A resolving method of transverse input angular velocity based on Si micromechanical gyro driven by rotating carrier

Abstract

A single-channel control system is a common control method for a rotating aircraft. In order to improve the flying dynamic quality of the aircraft, the control system adds a damping loop, of which a gyro is one of the key components. The gyro is used to sense the attitude motion of the rotating carrier, and feeds back the transverse input angular velocity of the rotating carrier to the control end of the system to adjust the damping of the aircraft. In this paper, a solving method of the transverse input angular velocity has been proposed based on a new type of Si micromechanical gyro. Firstly, we introduce the structure and working mechanism of the Si micromechanical gyro driven by a rotating carrier in detail.
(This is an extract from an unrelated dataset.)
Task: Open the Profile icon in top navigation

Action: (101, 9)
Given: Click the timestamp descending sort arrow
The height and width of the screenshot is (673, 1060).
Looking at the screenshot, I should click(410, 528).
Utilizing Euler’s dynamics equation, the motion equation of the gyro and its solution were obtained. Next, the output voltage signal of the gyro was attained by a sensing circuit. Then, we analyzed the signal in detail. The analyses have shown that the gyro output signal is an amplitude-modulated (AM) signal. Its envelope is proportional to the transverse input angular velocity of the rotating carrier, and the carrier frequency can automatically tune the spin frequency of the rotating carrier. Finally, an algorithm was proposed by using Hilbert transform for solving the transverse input angular velocity of the rotating carrier. The algorithm was validated through different experiments under three working conditions. The theoretical analyses and experimental results have demonstrated that the method can effectively realize the solving of the transverse input angular velocity of the gyro.